State

We are experimenting with saving state for the Flux Operator, which can have several different levels of difficulty:

  • Saving state of the jobs queue and metadata, after runs are complete (between two MiniClusters)

  • Saving state of the jobs queue and metadata, pausing a queue in the middle and resuming.

  • Saving state of the jobs queue and metadata, and including filesystem (storage) assets.

These small tutorials will walk through examples of each. The most likely use cases for doing this will be using the Flux Operator Python SDK (since we need to create multiple clusters) in a reasonable way) but for the purposes of explanation, minicluster.yaml files are provided as well. One important note is that since we cannot control the timing of a pod termination, while we can have Flux automatically load a saved archive, for the process to wait for jobs to finish and then dump the archive anew, we rely on issuing a command to the MiniCluster (done by a script or workflow tool). This can likely be improved upon.

Create hostpath volume

Create the hostpath volume and pvc first:

apiVersion: v1
kind: PersistentVolume
metadata:
  name: data
spec:
  storageClassName: manual
  capacity:
    storage: 5Gi
  accessModes:
    - ReadWriteMany
  hostPath:
    path: /data
---
apiVersion: v1 
kind: PersistentVolumeClaim
metadata: 
  name: data
spec: 
  accessModes: 
    - ReadWriteMany
  resources: 
    requests: 
      storage: 1Gi

If the above is volumes.yaml:

kubectl apply -f volumes.yaml

Saving Pending Jobs

Pausing scheduling and the queue in a populated queue

This example shows (via the Python SDK) how we can pause and stop a running queue and move the jobs to a new MiniCluster to continue.

Tutorial File

To run this example:

$ python sdk/python/v1alpha2/examples/state-pending-jobs-minicluster.py 

Using this example, we are able to (with slight modification) test:

  • Starting jobs on one cluster and running on another

  • Changing the size of the cluster to be larger

  • Changing the size of the cluster to be smaller

For the different cases, you can adjust the original size (and updated size) in the script by changing the minicluster.size. All cases are successful to pause and resume on the new cluster (regardless of size). Make sure (between runs) that you delete the previous archive so you aren’t loading jobs across all the clusters!

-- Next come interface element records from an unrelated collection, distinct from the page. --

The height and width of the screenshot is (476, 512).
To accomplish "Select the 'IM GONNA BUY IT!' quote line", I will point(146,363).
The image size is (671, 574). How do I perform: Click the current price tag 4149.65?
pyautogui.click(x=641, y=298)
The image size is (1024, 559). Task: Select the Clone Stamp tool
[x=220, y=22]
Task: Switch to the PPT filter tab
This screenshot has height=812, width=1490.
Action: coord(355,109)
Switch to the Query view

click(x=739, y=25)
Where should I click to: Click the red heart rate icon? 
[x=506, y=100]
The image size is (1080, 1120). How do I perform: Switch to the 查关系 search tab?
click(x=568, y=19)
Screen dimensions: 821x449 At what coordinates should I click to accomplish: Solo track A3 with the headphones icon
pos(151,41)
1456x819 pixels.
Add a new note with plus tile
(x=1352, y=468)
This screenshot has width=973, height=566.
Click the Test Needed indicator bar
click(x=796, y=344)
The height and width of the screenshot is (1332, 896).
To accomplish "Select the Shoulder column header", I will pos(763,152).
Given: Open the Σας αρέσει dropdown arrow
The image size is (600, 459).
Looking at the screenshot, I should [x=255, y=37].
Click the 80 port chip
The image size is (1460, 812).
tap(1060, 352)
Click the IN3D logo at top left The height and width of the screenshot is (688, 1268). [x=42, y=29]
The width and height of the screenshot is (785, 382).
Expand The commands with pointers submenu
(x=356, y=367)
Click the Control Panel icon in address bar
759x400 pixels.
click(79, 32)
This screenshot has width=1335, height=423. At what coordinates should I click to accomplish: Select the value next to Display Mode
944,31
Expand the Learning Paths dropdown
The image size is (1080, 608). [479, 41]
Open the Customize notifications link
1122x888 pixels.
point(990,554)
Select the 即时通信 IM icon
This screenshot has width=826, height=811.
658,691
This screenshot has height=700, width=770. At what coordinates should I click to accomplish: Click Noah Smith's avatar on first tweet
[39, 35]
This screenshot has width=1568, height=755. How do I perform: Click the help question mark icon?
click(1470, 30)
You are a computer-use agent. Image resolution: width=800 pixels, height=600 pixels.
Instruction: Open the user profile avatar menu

$ minikube ssh -- rm /tmp/data/archive.tar.gz

The commands we are issuing to flux are:

# Stop the queue
flux queue stop

# This should wait for running jobs to finish
flux queue idle

# And then do the dump!
flux dump /state/archive.tar.gz

And this means we will stop and wait for jobs to finish, and then this state is loaded into the next cluster. If you run the example you might want to insert an IPython.embed() before the delete command at the end, and then interactively shell into the new MiniCluster (when the node are running) and then look at jobs:

$ kubectl exec -it flux-sample-0-mbv54 -- source /mnt/flux/flux-view.sh && flux proxy ${fluxsocket} flux jobs -a

And always make sure to clean up your archive at the end!

$ minikube ssh -- rm /data/archive.tar.gz

The next (basic) example goes through the same ideas, but manually for each step so you can learn about what the script is doing.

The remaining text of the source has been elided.